As a lifelong Nuggets fan, don't know when I've seen them appear to be this far away from competitiveness. Jokic is a fairly intriguing player, but Mudiay spent last season looking a long ways from getting his game together and when I scan the roster I don't see much to get excited about. They don't seem to have the ingredients of an up-and-coming team, and they're not in a position to attract difference-making free agents.

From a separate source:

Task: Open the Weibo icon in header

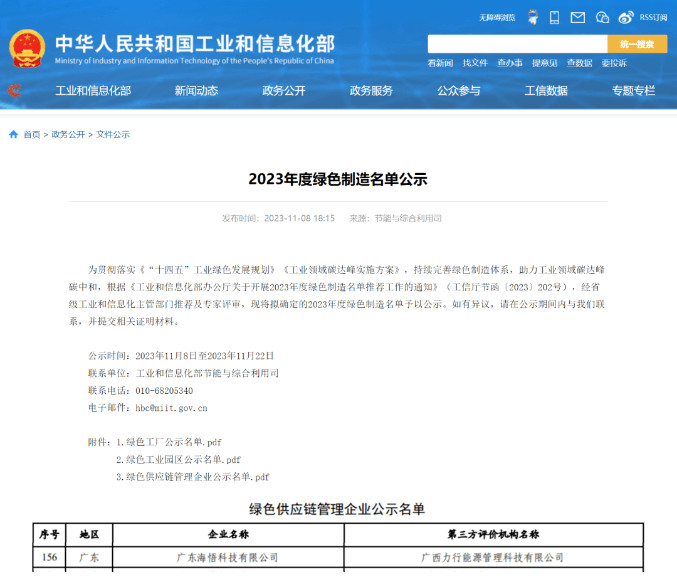Action: coord(626,17)
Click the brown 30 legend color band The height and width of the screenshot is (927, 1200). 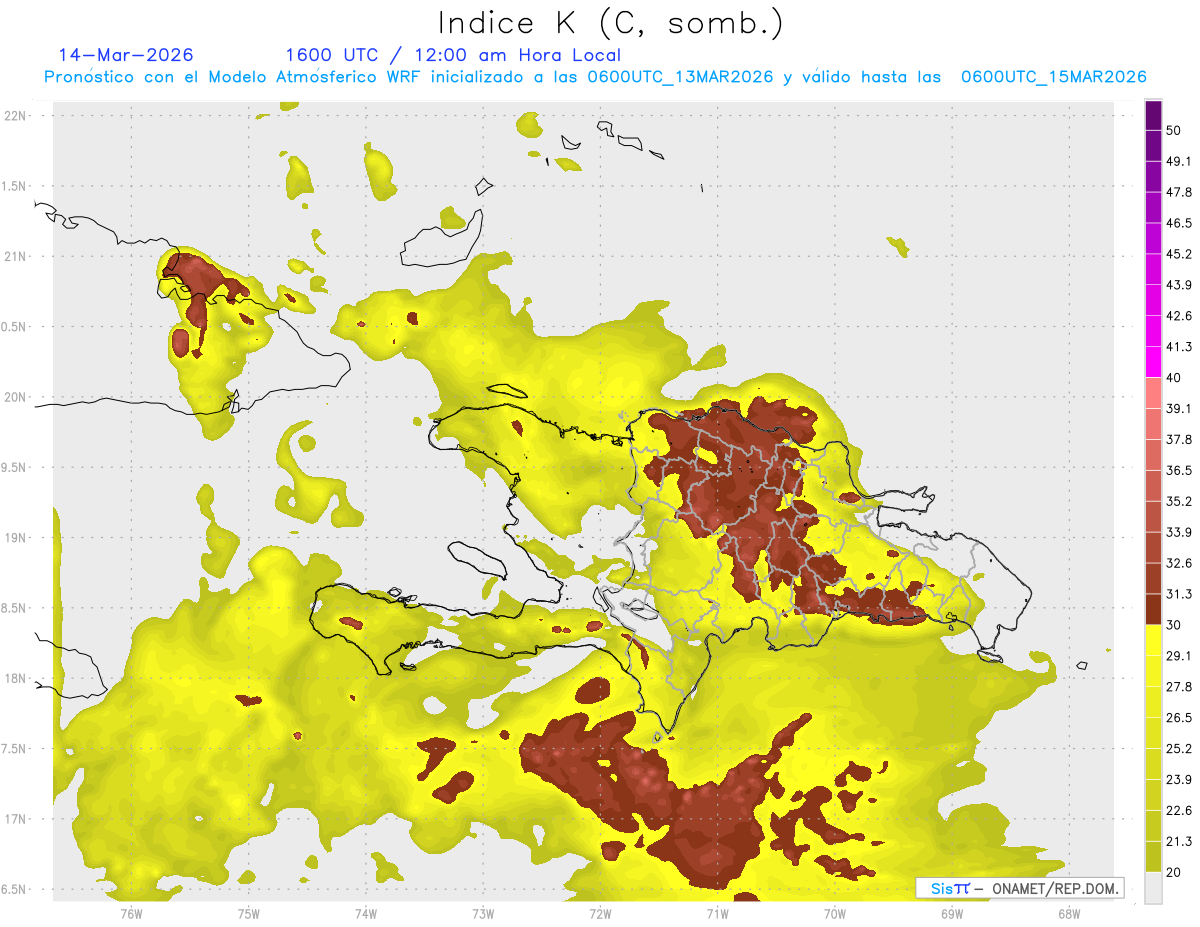[1153, 609]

So I'm curious...for them to get to a point where everyone expects a playoff run from them, how far away are they? I'm guessing 4-5 years.


----------



## e-monk

the Nuggets joined the NBA in 1976 they are now 40 years and counting away from contention (but at least you got to enjoy Doug Moe's ties)


----------



## RollWithEm

So if you were to list their best assets, how would you order them?

1) Jokic
2) Jamal Murray
3) Mudiay
4) Faried?
5) Nurkic??
6) Gary Harris???
7) Will Barton????

It is well within the realm of possibility that not a single one of those players will ever start for a 55-win Nuggets team. I definitely see them as still being in the early stages of a rebuild. 

They have their own pick and also Memphis' pick this coming season. I would imagine this team is going to finish somewhere between 28 and 38 wins this year. So their pick will likely be in the 6-10 range (unless the ping pong balls fall in their favor). The Grizzlies will probably be a bottom 4 playoff team in the West. I would guess the median result for those picks is around 8th and 19th. That's not horrible in a loaded draft, but it's not exactly a guaranteed windfall, either.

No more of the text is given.